WHAT THE EXERCISE ASKS:
Which lines in the rows below contain the word "click"? Pick them out and copy each one.

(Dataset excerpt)

# # # #

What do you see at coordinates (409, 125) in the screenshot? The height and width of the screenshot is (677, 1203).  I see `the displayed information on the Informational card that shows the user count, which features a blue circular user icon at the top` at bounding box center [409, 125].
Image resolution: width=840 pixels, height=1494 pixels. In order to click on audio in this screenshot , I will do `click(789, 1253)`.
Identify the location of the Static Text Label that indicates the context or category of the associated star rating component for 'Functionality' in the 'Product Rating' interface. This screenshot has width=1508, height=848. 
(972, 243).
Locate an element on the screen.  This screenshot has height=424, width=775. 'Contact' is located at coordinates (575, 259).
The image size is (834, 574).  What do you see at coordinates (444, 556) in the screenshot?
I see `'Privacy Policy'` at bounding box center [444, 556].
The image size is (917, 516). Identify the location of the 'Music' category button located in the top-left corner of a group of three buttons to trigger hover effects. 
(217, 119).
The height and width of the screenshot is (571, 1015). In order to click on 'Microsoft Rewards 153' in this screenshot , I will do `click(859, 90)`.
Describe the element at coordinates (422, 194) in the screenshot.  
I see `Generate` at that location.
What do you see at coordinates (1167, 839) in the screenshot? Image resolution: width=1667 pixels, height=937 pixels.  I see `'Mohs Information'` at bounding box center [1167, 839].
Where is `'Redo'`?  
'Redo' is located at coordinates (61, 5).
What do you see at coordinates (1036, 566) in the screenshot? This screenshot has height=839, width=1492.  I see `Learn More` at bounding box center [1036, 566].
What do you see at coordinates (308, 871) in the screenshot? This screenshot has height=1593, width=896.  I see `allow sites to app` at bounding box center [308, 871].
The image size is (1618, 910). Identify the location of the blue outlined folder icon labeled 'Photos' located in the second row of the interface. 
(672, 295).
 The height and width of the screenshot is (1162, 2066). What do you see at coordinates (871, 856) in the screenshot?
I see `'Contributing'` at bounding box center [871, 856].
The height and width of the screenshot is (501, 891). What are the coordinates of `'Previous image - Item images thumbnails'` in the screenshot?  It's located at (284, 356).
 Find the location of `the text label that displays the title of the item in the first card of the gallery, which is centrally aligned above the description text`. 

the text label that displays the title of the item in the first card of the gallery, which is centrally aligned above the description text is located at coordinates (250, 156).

# # # #

SOLUTION TO THE PROBLEM:
Image resolution: width=840 pixels, height=1494 pixels. In order to click on audio in this screenshot , I will do `click(789, 1253)`.
The height and width of the screenshot is (571, 1015). In order to click on 'Microsoft Rewards 153' in this screenshot , I will do `click(859, 90)`.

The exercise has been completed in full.